Task details — Exactly the lines below starting at the line with "Select the Wind Wheel All-metal value" and ending at the line with "Viewport: 700px width, 498px height." are wanted, with both ends included. Leave out the pictures and add no other lines.

Saved entries:
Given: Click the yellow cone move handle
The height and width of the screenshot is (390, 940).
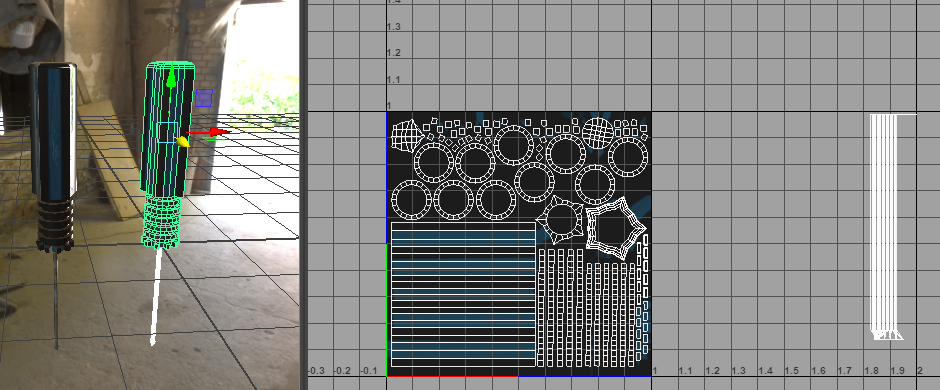Looking at the screenshot, I should click(182, 141).
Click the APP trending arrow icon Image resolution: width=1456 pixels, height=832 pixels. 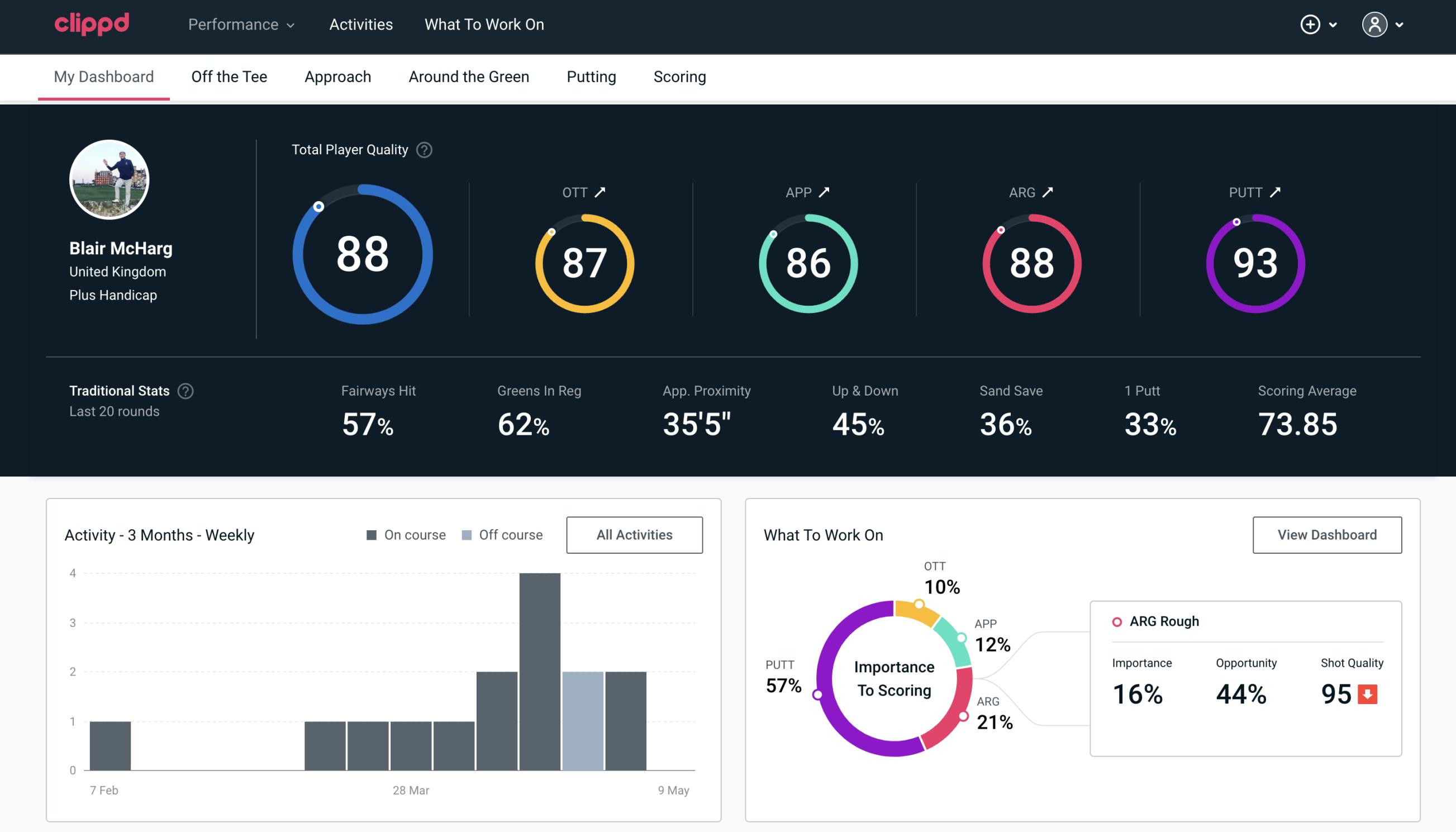824,192
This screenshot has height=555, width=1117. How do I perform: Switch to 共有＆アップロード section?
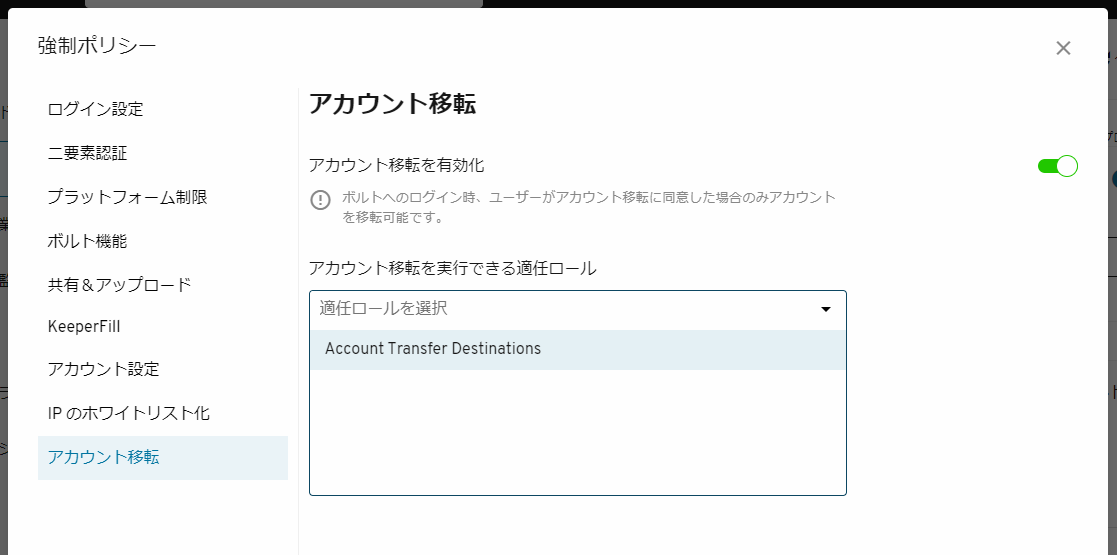tap(119, 285)
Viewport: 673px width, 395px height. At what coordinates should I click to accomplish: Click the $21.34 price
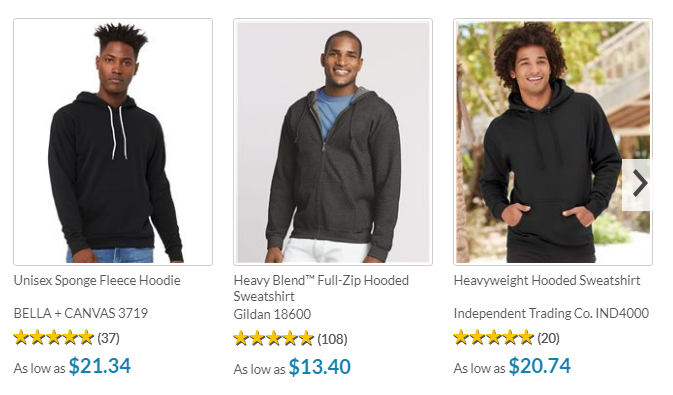[x=100, y=366]
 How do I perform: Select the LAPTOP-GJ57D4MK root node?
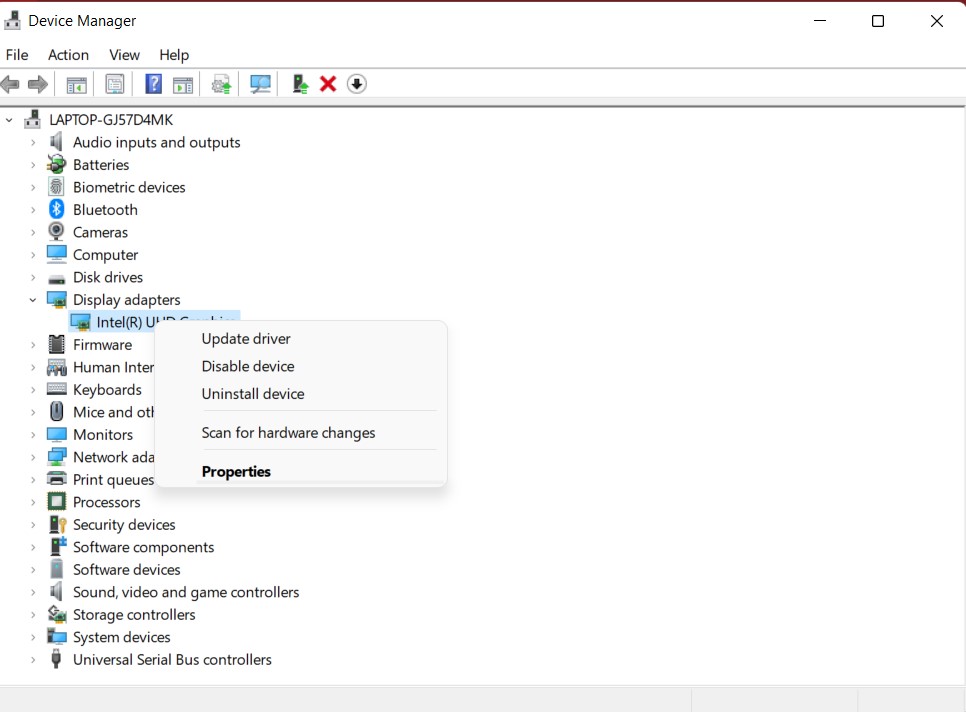click(x=111, y=120)
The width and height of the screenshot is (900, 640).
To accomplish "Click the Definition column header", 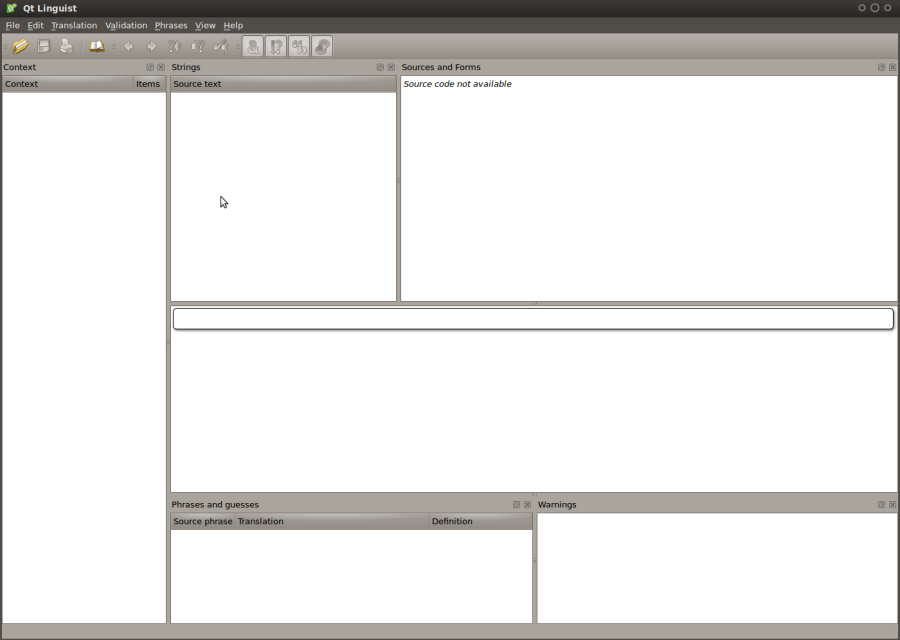I will click(x=452, y=521).
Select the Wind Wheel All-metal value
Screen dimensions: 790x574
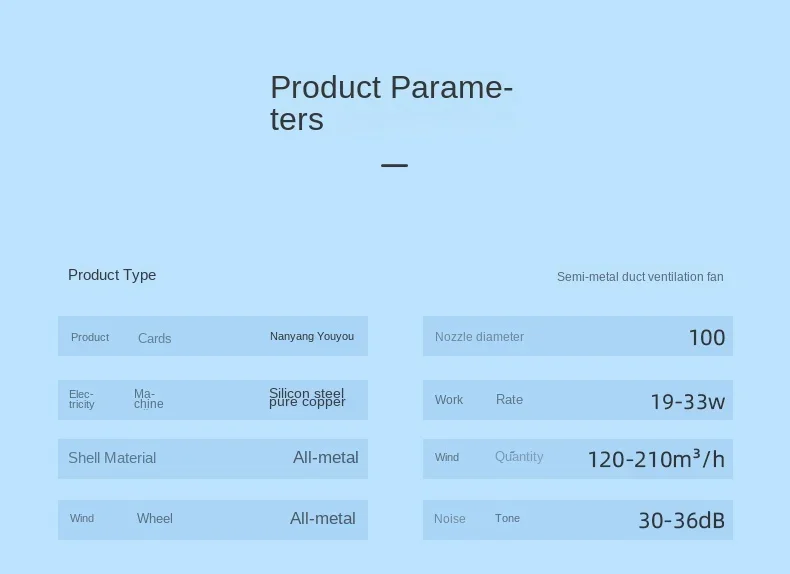[322, 518]
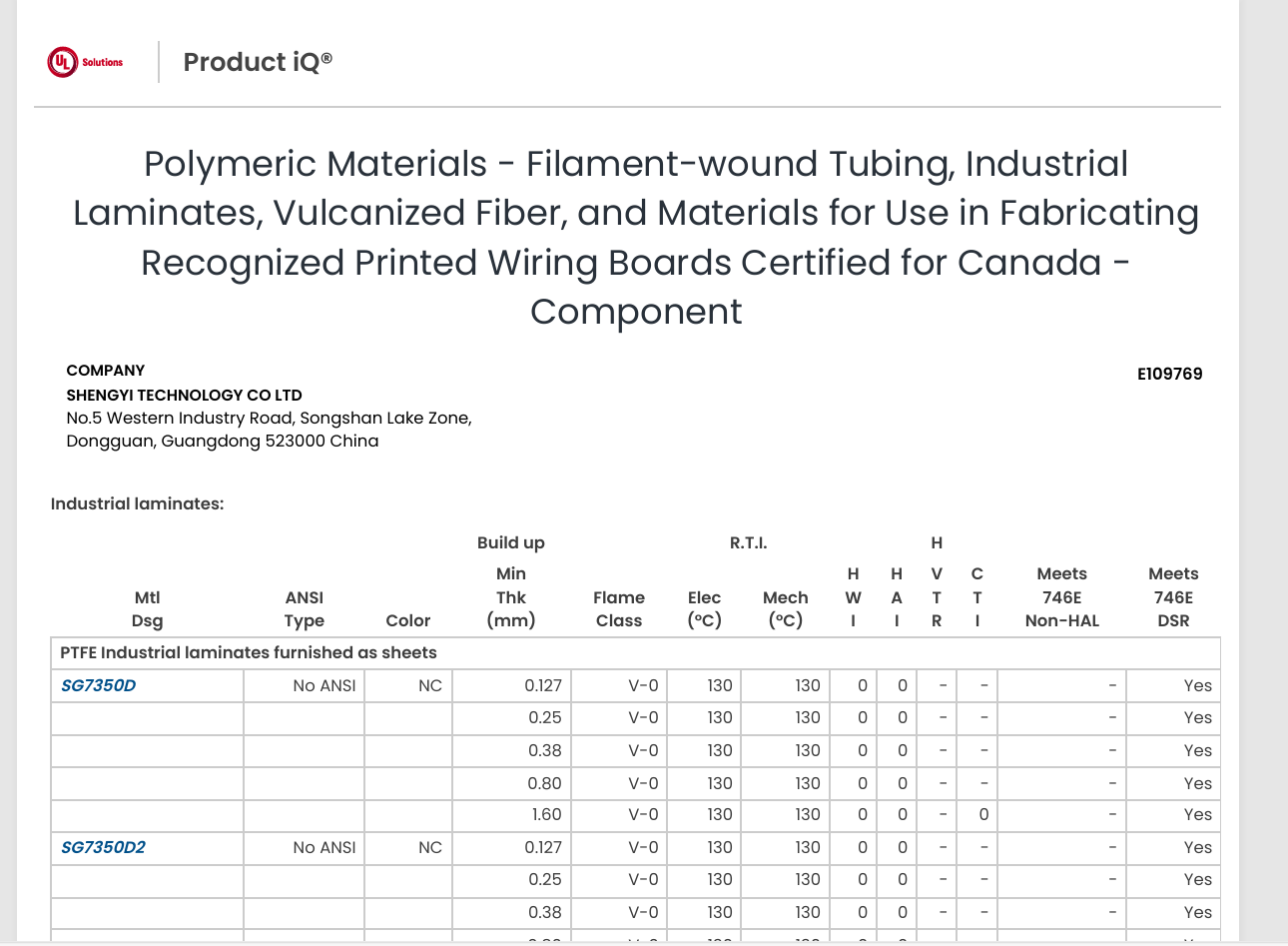Click the COMPANY label above the address
The width and height of the screenshot is (1288, 946).
(105, 370)
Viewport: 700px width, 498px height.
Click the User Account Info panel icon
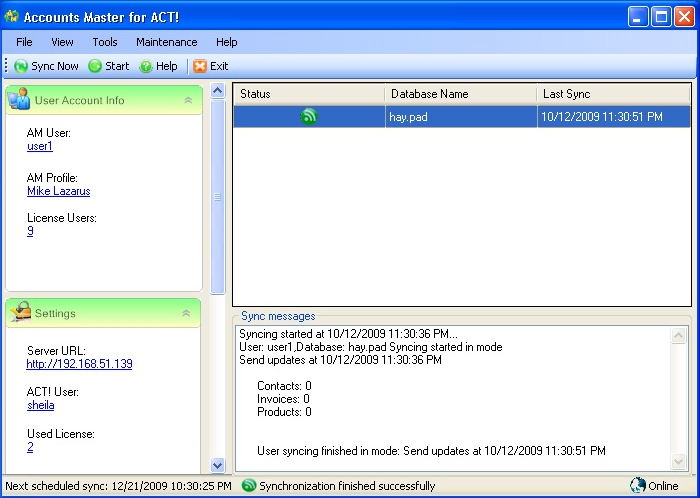click(20, 99)

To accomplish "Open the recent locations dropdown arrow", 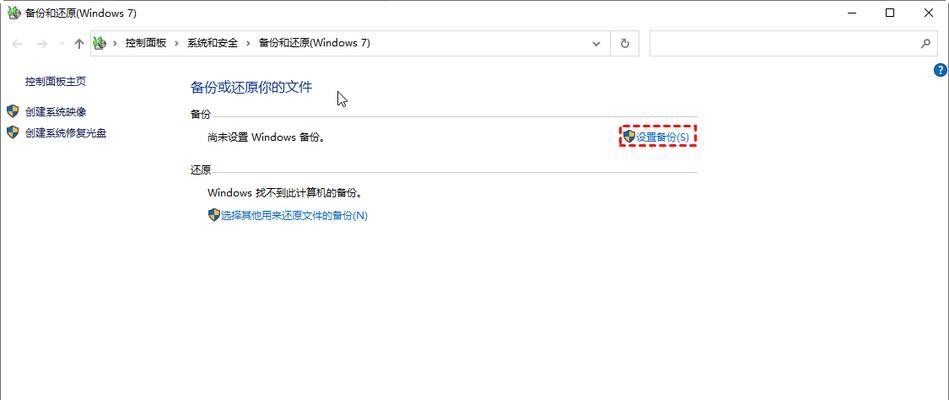I will tap(61, 44).
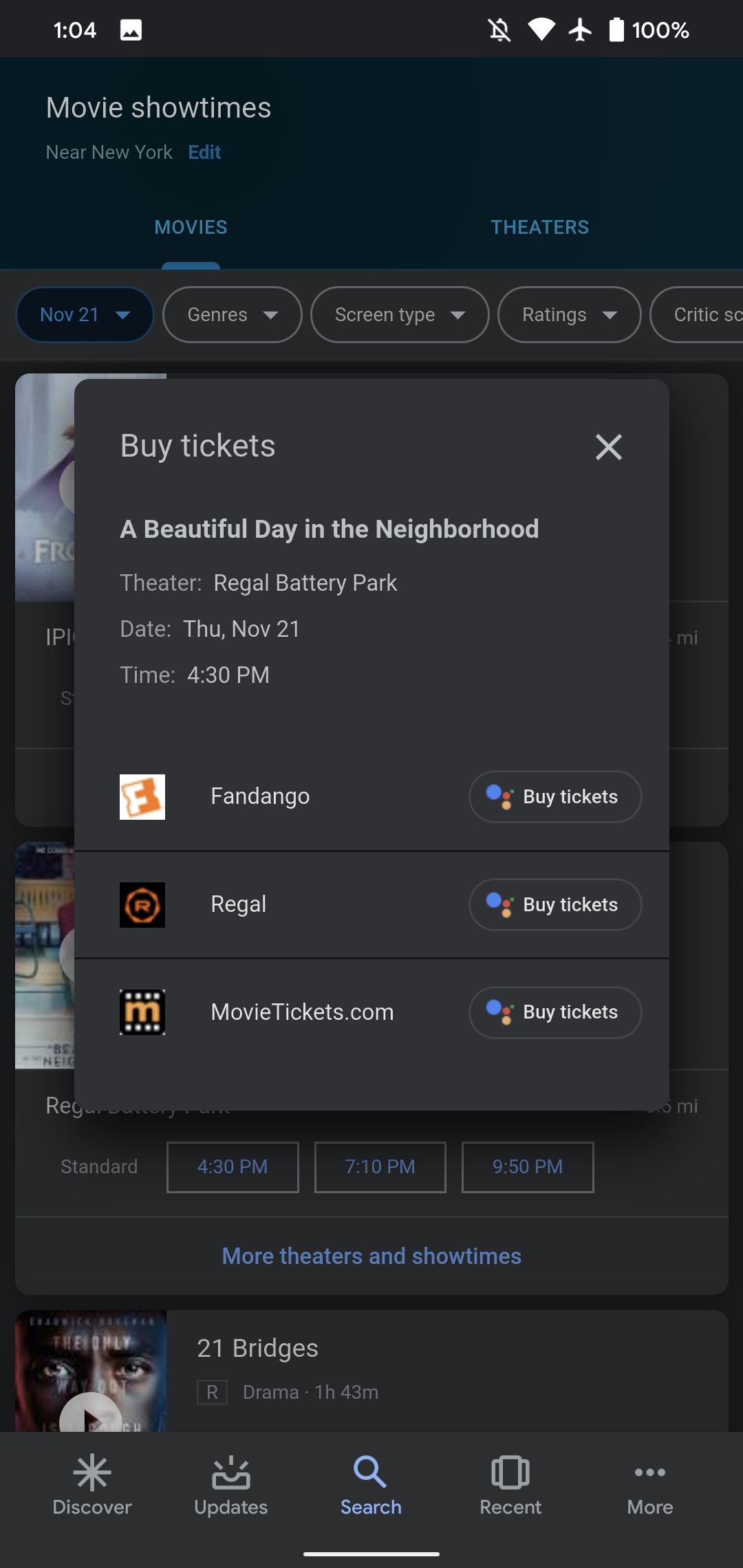Open the Updates section

(231, 1485)
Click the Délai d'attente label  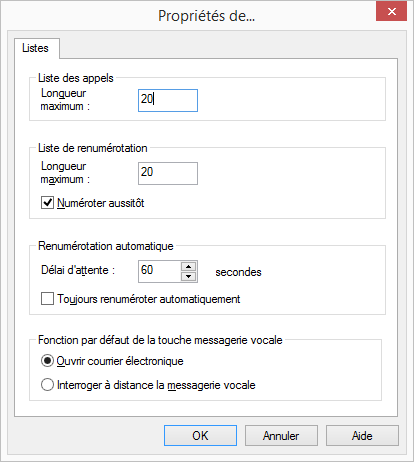point(78,270)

Task response —
Select the Wind Wheel All-metal value
Screen dimensions: 790x574
[322, 518]
Click the COMPANY label above the address
The width and height of the screenshot is (1288, 946).
(105, 370)
Viewport: 700px width, 498px height.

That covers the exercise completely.